Nana's ways of achieving power from feminist's perspective as seen in Emile Zola's Nana
AbstractThis thesis deals with how the main female character in Emile Zola's Nana achieves her power. As a woman who is physically weaker than a man, Nana, the main character, exerts two ways to gain power needed. Her first way emphasizes on women's rights to determine their lives, which is coherent with what Michot-Dietrich says that Nana is the acknowledgement of an independent woman's power, the only requirements for her rise to power are will, the body, and the freedom from traditional religion and social constraints (219). Nevertheless, the second way she uses accentuates on women's powerlessness as King mentions that Nana holds on to Fontan despite all his beatings toward her, which implies that Nana "surrenders" to Fontan with a purpose, to keep Fontan at her side (134). Seeing these two contradicting ways to acquire power, the thesis writer is curious to know which one is Nana's successful way to attain power. In order to prove that her success to power is through the first way, the thesis writer uses feminist theories concerning "power feminism" and "victim feminism". As a support, she uses literary tools, namely characterization and conflict, to know Nana's characteristics and conflicts in the society so that Nana's ways of achieving power can be clearly seen.
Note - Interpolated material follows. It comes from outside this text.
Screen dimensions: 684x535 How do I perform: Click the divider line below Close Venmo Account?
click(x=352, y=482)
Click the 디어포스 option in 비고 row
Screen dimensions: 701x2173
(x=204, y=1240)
Throughout the analysis, the thesis writer finds out that Nana undergoes a change in using the way to obtain power. The first phase of her life is dominated by her determination about what to do with her own life, which helps her to gain power, and she has a good time during those moments. Then, she chooses the way which makes her lead a powerless and miserable life, especially the time when she meets and falls in love with Fontan, who likes to beat her. Nonetheless, at the last phase of her life, she once again selects the first way as she knows that it enables her to have a good life. As a whole, Nana actually prefers her rights to determine her life since this makes her able to fulfil her lavish daily needs.
Sutanto, Cynthia (2001) Nana's ways of achieving power from feminist's perspective as seen in Emile Zola's Nana. Bachelor thesis, Petra Christian University.